Format every line of the rows below as a Markdown table with two columns, No. and Text, that number each line and give its text. Omit blank lines.

#### Record list
★ ★ ★

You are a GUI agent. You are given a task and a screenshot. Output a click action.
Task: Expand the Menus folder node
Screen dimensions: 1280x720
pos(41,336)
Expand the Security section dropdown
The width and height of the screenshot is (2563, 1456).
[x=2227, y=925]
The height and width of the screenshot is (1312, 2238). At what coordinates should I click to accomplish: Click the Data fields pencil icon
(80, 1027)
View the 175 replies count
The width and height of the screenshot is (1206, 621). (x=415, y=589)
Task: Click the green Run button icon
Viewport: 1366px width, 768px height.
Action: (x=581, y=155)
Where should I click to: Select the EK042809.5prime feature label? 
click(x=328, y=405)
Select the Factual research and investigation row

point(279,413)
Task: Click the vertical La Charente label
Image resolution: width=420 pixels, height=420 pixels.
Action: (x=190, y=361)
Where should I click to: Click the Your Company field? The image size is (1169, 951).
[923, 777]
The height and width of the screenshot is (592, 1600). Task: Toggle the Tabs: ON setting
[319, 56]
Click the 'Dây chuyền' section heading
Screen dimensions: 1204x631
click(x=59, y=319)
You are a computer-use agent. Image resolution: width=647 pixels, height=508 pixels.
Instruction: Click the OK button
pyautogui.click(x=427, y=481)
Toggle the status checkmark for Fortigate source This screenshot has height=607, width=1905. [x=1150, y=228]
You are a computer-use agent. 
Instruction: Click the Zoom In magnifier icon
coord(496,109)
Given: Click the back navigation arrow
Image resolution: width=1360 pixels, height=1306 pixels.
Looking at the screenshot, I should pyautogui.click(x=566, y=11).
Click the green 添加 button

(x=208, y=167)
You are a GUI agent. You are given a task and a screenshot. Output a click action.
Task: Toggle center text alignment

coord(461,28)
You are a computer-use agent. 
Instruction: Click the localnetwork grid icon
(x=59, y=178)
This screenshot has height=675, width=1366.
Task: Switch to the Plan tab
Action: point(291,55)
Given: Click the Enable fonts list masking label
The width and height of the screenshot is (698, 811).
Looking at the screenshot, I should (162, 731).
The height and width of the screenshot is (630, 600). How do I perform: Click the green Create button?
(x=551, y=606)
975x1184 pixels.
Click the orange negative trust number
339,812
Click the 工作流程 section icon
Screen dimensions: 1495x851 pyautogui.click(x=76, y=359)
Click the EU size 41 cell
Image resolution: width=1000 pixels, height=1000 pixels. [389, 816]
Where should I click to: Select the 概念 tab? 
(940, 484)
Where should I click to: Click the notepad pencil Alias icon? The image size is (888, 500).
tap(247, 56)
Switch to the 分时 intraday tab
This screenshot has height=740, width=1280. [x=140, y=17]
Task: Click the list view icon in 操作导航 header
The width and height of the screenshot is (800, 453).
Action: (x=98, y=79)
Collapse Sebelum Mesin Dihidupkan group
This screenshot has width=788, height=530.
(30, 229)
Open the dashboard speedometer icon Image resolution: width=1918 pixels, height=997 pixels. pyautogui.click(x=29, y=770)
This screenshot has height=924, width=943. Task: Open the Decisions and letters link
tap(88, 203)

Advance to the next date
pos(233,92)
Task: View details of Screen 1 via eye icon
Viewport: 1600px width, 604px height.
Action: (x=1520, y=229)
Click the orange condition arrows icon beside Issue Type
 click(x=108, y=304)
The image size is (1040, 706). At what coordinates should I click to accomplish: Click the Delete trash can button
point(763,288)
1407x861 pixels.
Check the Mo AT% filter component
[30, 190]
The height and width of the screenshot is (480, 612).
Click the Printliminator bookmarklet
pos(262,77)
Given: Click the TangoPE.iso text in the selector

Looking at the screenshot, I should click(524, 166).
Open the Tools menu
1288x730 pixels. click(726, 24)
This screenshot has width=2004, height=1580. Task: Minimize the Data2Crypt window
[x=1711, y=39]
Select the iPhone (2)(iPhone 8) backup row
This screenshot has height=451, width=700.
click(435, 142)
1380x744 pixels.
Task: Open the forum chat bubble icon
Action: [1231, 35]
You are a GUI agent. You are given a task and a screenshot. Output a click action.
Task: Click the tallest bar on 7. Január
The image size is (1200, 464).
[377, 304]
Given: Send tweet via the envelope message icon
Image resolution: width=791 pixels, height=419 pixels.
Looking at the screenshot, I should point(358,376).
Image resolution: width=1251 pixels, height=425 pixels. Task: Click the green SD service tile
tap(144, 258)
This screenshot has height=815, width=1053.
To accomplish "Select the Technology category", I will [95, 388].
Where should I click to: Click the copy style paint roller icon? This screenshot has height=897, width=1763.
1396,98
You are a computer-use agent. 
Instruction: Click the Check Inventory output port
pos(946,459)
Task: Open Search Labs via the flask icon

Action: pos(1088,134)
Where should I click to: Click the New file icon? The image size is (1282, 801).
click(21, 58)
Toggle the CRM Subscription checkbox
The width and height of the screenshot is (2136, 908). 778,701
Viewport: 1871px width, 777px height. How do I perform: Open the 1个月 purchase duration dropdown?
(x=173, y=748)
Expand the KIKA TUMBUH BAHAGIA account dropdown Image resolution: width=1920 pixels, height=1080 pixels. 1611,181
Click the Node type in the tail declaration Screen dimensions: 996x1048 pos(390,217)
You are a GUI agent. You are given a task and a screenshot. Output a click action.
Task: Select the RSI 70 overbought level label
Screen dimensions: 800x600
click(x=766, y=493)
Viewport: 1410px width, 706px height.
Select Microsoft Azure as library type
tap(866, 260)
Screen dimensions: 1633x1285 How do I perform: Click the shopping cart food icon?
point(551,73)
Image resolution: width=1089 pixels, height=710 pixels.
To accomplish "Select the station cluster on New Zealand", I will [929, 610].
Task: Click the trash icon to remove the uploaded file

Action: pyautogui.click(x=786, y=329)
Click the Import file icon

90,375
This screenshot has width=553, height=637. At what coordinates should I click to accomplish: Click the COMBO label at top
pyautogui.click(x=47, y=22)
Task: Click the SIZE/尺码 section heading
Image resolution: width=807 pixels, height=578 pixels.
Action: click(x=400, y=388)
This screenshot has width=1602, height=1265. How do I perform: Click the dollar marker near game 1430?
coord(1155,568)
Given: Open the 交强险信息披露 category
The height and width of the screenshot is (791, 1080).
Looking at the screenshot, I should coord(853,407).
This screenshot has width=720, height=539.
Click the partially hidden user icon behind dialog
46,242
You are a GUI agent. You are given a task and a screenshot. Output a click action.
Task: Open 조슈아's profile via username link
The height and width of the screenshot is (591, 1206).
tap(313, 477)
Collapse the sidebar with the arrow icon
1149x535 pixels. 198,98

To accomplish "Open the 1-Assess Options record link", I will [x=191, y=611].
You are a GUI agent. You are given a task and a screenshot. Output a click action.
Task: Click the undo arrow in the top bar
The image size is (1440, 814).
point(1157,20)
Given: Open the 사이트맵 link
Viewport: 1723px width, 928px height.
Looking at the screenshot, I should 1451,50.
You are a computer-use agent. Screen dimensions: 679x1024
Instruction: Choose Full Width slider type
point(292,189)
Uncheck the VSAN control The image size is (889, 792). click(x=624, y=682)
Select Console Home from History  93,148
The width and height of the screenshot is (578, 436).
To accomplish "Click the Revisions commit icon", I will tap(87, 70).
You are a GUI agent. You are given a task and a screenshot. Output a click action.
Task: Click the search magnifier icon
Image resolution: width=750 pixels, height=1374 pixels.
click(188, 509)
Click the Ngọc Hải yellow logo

★ ★ ★

#### Exercise solution
| No. | Text |
|---|---|
| 1 | You are a GUI agent. You are given a task and a screenshot. Output a click action. |
| 2 | Task: Expand the Menus folder node |
| 3 | Screen dimensions: 1280x720 |
| 4 | pos(41,336) |
| 5 | Expand the Security section dropdown |
| 6 | The width and height of the screenshot is (2563, 1456). |
| 7 | [x=2227, y=925] |
| 8 | The height and width of the screenshot is (1312, 2238). At what coordinates should I click to accomplish: Click the Data fields pencil icon |
| 9 | (80, 1027) |
| 10 | View the 175 replies count |
| 11 | The width and height of the screenshot is (1206, 621). (x=415, y=589) |
| 12 | Task: Click the green Run button icon |
| 13 | Viewport: 1366px width, 768px height. |
| 14 | Action: (x=581, y=155) |
| 15 | Where should I click to: Select the EK042809.5prime feature label?  |
| 16 | click(x=328, y=405) |
| 17 | Select the Factual research and investigation row |
| 18 | point(279,413) |
| 19 | Task: Click the vertical La Charente label |
| 20 | Image resolution: width=420 pixels, height=420 pixels. |
| 21 | Action: (x=190, y=361) |
| 22 | Where should I click to: Click the Your Company field? The image size is (1169, 951). |
| 23 | [923, 777] |
| 24 | The height and width of the screenshot is (592, 1600). Task: Toggle the Tabs: ON setting |
| 25 | [319, 56] |
| 26 | Click the 'Dây chuyền' section heading |
| 27 | Screen dimensions: 1204x631 |
| 28 | click(x=59, y=319) |
| 29 | You are a computer-use agent. Image resolution: width=647 pixels, height=508 pixels. |
| 30 | Instruction: Click the OK button |
| 31 | pyautogui.click(x=427, y=481) |
| 32 | Toggle the status checkmark for Fortigate source This screenshot has height=607, width=1905. [x=1150, y=228] |
| 33 | You are a computer-use agent.  |
| 34 | Instruction: Click the Zoom In magnifier icon |
| 35 | coord(496,109) |
| 36 | Given: Click the back navigation arrow |
| 37 | Image resolution: width=1360 pixels, height=1306 pixels. |
| 38 | Looking at the screenshot, I should pyautogui.click(x=566, y=11). |
| 39 | Click the green 添加 button |
| 40 | (x=208, y=167) |
| 41 | You are a GUI agent. You are given a task and a screenshot. Output a click action. |
| 42 | Task: Toggle center text alignment |
| 43 | coord(461,28) |
| 44 | You are a computer-use agent.  |
| 45 | Instruction: Click the localnetwork grid icon |
| 46 | (x=59, y=178) |
| 47 | This screenshot has height=675, width=1366. |
| 48 | Task: Switch to the Plan tab |
| 49 | Action: point(291,55) |
| 50 | Given: Click the Enable fonts list masking label |
| 51 | The width and height of the screenshot is (698, 811). |
| 52 | Looking at the screenshot, I should (162, 731). |
| 53 | The height and width of the screenshot is (630, 600). How do I perform: Click the green Create button? |
| 54 | (x=551, y=606) |
| 55 | 975x1184 pixels. |
| 56 | Click the orange negative trust number |
| 57 | 339,812 |
| 58 | Click the 工作流程 section icon |
| 59 | Screen dimensions: 1495x851 pyautogui.click(x=76, y=359) |
| 60 | Click the EU size 41 cell |
| 61 | Image resolution: width=1000 pixels, height=1000 pixels. [389, 816] |
| 62 | Where should I click to: Select the 概念 tab?  |
| 63 | (940, 484) |
| 64 | Where should I click to: Click the notepad pencil Alias icon? The image size is (888, 500). |
| 65 | tap(247, 56) |
| 66 | Switch to the 分时 intraday tab |
| 67 | This screenshot has height=740, width=1280. [x=140, y=17] |
| 68 | Task: Click the list view icon in 操作导航 header |
| 69 | The width and height of the screenshot is (800, 453). |
| 70 | Action: (x=98, y=79) |
| 71 | Collapse Sebelum Mesin Dihidupkan group |
| 72 | This screenshot has width=788, height=530. |
| 73 | (30, 229) |
| 74 | Open the dashboard speedometer icon Image resolution: width=1918 pixels, height=997 pixels. pyautogui.click(x=29, y=770) |
| 75 | This screenshot has height=924, width=943. Task: Open the Decisions and letters link |
| 76 | tap(88, 203) |
| 77 | Advance to the next date |
| 78 | pos(233,92) |
| 79 | Task: View details of Screen 1 via eye icon |
| 80 | Viewport: 1600px width, 604px height. |
| 81 | Action: (x=1520, y=229) |
| 82 | Click the orange condition arrows icon beside Issue Type |
| 83 |  click(x=108, y=304) |
| 84 | The image size is (1040, 706). At what coordinates should I click to accomplish: Click the Delete trash can button |
| 85 | point(763,288) |
| 86 | 1407x861 pixels. |
| 87 | Check the Mo AT% filter component |
| 88 | [30, 190] |
| 89 | The height and width of the screenshot is (480, 612). |
| 90 | Click the Printliminator bookmarklet |
| 91 | pos(262,77) |
| 92 | Given: Click the TangoPE.iso text in the selector |
| 93 | Looking at the screenshot, I should click(524, 166). |
| 94 | Open the Tools menu |
| 95 | 1288x730 pixels. click(726, 24) |
| 96 | This screenshot has width=2004, height=1580. Task: Minimize the Data2Crypt window |
| 97 | [x=1711, y=39] |
| 98 | Select the iPhone (2)(iPhone 8) backup row |
| 99 | This screenshot has height=451, width=700. |
| 100 | click(435, 142) |
| 101 | 1380x744 pixels. |
| 102 | Task: Open the forum chat bubble icon |
| 103 | Action: [1231, 35] |
| 104 | You are a GUI agent. You are given a task and a screenshot. Output a click action. |
| 105 | Task: Click the tallest bar on 7. Január |
| 106 | The image size is (1200, 464). |
| 107 | [377, 304] |
| 108 | Given: Send tweet via the envelope message icon |
| 109 | Image resolution: width=791 pixels, height=419 pixels. |
| 110 | Looking at the screenshot, I should point(358,376). |
| 111 | Image resolution: width=1251 pixels, height=425 pixels. Task: Click the green SD service tile |
| 112 | tap(144, 258) |
| 113 | This screenshot has height=815, width=1053. |
| 114 | To accomplish "Select the Technology category", I will [95, 388]. |
| 115 | Where should I click to: Click the copy style paint roller icon? This screenshot has height=897, width=1763. |
| 116 | 1396,98 |
| 117 | You are a computer-use agent.  |
| 118 | Instruction: Click the Check Inventory output port |
| 119 | pos(946,459) |
| 120 | Task: Open Search Labs via the flask icon |
| 121 | Action: pos(1088,134) |
| 122 | Where should I click to: Click the New file icon? The image size is (1282, 801). |
| 123 | click(21, 58) |
| 124 | Toggle the CRM Subscription checkbox |
| 125 | The width and height of the screenshot is (2136, 908). 778,701 |
| 126 | Viewport: 1871px width, 777px height. How do I perform: Open the 1个月 purchase duration dropdown? |
| 127 | (x=173, y=748) |
| 128 | Expand the KIKA TUMBUH BAHAGIA account dropdown Image resolution: width=1920 pixels, height=1080 pixels. 1611,181 |
| 129 | Click the Node type in the tail declaration Screen dimensions: 996x1048 pos(390,217) |
| 130 | You are a GUI agent. You are given a task and a screenshot. Output a click action. |
| 131 | Task: Select the RSI 70 overbought level label |
| 132 | Screen dimensions: 800x600 |
| 133 | click(x=766, y=493) |
| 134 | Viewport: 1410px width, 706px height. |
| 135 | Select Microsoft Azure as library type |
| 136 | tap(866, 260) |
| 137 | Screen dimensions: 1633x1285 How do I perform: Click the shopping cart food icon? |
| 138 | point(551,73) |
| 139 | Image resolution: width=1089 pixels, height=710 pixels. |
| 140 | To accomplish "Select the station cluster on New Zealand", I will [929, 610]. |
| 141 | Task: Click the trash icon to remove the uploaded file |
| 142 | Action: pyautogui.click(x=786, y=329) |
| 143 | Click the Import file icon |
| 144 | 90,375 |
| 145 | This screenshot has width=553, height=637. At what coordinates should I click to accomplish: Click the COMBO label at top |
| 146 | pyautogui.click(x=47, y=22) |
| 147 | Task: Click the SIZE/尺码 section heading |
| 148 | Image resolution: width=807 pixels, height=578 pixels. |
| 149 | Action: click(x=400, y=388) |
| 150 | This screenshot has width=1602, height=1265. How do I perform: Click the dollar marker near game 1430? |
| 151 | coord(1155,568) |
| 152 | Given: Open the 交强险信息披露 category |
| 153 | The height and width of the screenshot is (791, 1080). |
| 154 | Looking at the screenshot, I should coord(853,407). |
| 155 | This screenshot has width=720, height=539. |
| 156 | Click the partially hidden user icon behind dialog |
| 157 | 46,242 |
| 158 | You are a GUI agent. You are given a task and a screenshot. Output a click action. |
| 159 | Task: Open 조슈아's profile via username link |
| 160 | The height and width of the screenshot is (591, 1206). |
| 161 | tap(313, 477) |
| 162 | Collapse the sidebar with the arrow icon |
| 163 | 1149x535 pixels. 198,98 |
| 164 | To accomplish "Open the 1-Assess Options record link", I will [x=191, y=611]. |
| 165 | You are a GUI agent. You are given a task and a screenshot. Output a click action. |
| 166 | Task: Click the undo arrow in the top bar |
| 167 | The image size is (1440, 814). |
| 168 | point(1157,20) |
| 169 | Given: Open the 사이트맵 link |
| 170 | Viewport: 1723px width, 928px height. |
| 171 | Looking at the screenshot, I should 1451,50. |
| 172 | You are a computer-use agent. Screen dimensions: 679x1024 |
| 173 | Instruction: Choose Full Width slider type |
| 174 | point(292,189) |
| 175 | Uncheck the VSAN control The image size is (889, 792). click(x=624, y=682) |
| 176 | Select Console Home from History  93,148 |
| 177 | The width and height of the screenshot is (578, 436). |
| 178 | To accomplish "Click the Revisions commit icon", I will tap(87, 70). |
| 179 | You are a GUI agent. You are given a task and a screenshot. Output a click action. |
| 180 | Task: Click the search magnifier icon |
| 181 | Image resolution: width=750 pixels, height=1374 pixels. |
| 182 | click(188, 509) |
| 183 | Click the Ngọc Hải yellow logo |